Nina Andreyeva was born on 12th October 1938 in a working-class family in Leningrad. During the Second World War she lost her father, who was killed in action in 1941.
She graduated from high school with a gold medal with honours from the Leningrad Institute of Technology in the technical sciences. In 1966, she joined the Communist Party of the Soviet Union (CPSU). As an honest party member, she always took a firm principled stand. For this, the bureaucracy twice tried to deprive her of her Party card. These were the people who would later burn their Party cards to serve imperialism and join the bourgeois camp.
It was in the midst of Gorbachev's perestroika, when the traitors launched an attack on the foundations of socialism, that Nina Andreyeva showed her firm Bolshevik character in the famous letter I cannot compromise my principles that was published in Sovetskaya Rossiya, the daily newspaper of the Supreme Soviet, on 13th March 1988.
The article became known throughout the Soviet Union and beyond. Nina Andreyeva exposed Gorbachev's treacherous policy and caused such a public outcry that the Politburo of the CPSU, at the request of Gorbachev, spent two days discussing how to deal with her.
Her letter divided society into two camps: the defenders of socialism and those who wanted to destroy everything related to the Soviet period. It sparked a wide public debate and was reprinted in 800 regional and local publications.
It was denounced as "a manifesto of anti-perestroika forces" and Nina Andreyeva was forced to leave her teaching post at the Leningrad Institute of Technology. But she still kept up the fight.
In 1989 Nina Andreyeva led the All-Union ‘Unity for Leninism and Communist Ideals’ movement. In July 1991 she became the leader of the ‘Bolshevik platform’ within the CPSU. And on 8th November 1991, she was elected leader of the All-Union Communist Party of Bolsheviks (AUCPB).
Nina Andreyeva wrote a number of books dedicated to the struggle against opportunism, Zionism and fascism that were published all over the world, whilst calling on the world communist movement to uphold the cause of Lenin and Stalin at seminars in Democratic Korea, India and across the European continent, including the Brussels international May Day communist conference where she met NCP leader Andy Brooks in the early 1990s.
Her party failed to get mass support for its call for a “political general strike” and it was always overshadowed by the two mainstream successors to the old CPSU in the Russian Federation.

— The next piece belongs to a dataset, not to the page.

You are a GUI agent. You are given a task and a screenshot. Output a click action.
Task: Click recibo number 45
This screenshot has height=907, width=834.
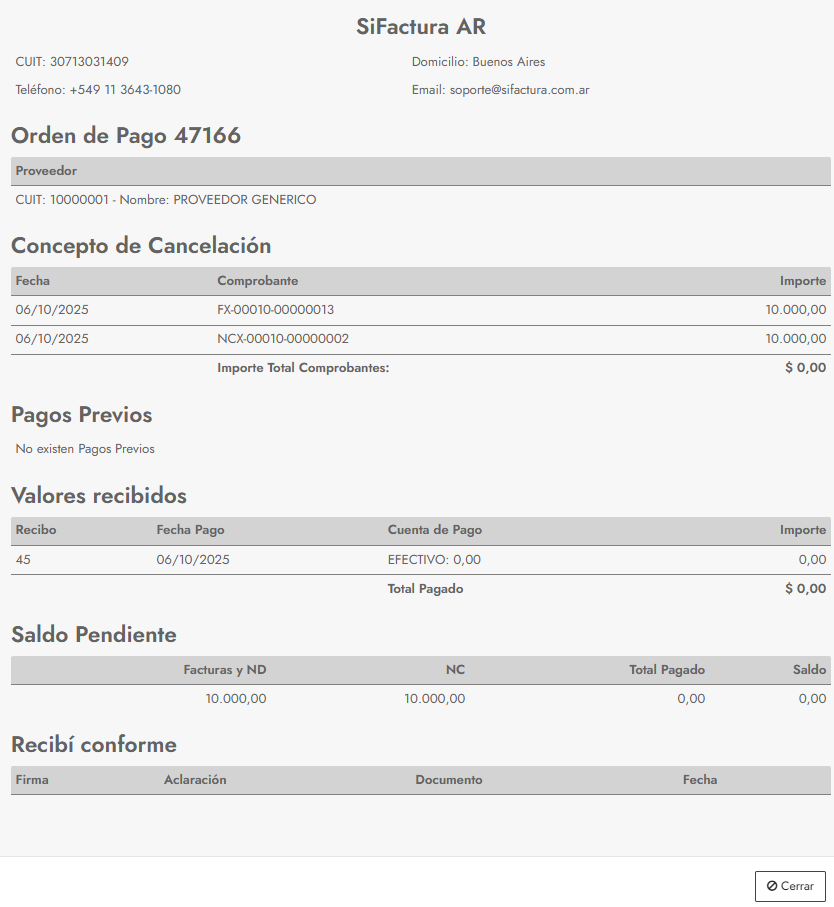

But Nina Andreyeva’s scientific defence of the Soviet Union and the Stalin leadership led the fight-back that demolished the myths and lies spread by Gorbachov and Yeltsin during the counter-revolution that destroyed the world’s first socialist republic.
She helped shift Russian public consciousness towards renewed appreciation of the achievements of the Stalin era. Stalin’s memory is now upheld by all the communist parties in Russia and the Soviet leader’s achievements are now even partially accepted by the anti-communist Putin regime.
 Her life is, perhaps, best summed up in the tribute from the party she founded and led for over 30 years. The AUCPB said that the life-long principles of NA Andreyeva could be summed up by Stalin's words: “Not a step back! This should be our main appeal. We must stubbornly, to the last drop of blood, defend every position ... Our Motherland is going through difficult days. We must stop, and then push back and defeat the enemy, no matter what it takes!”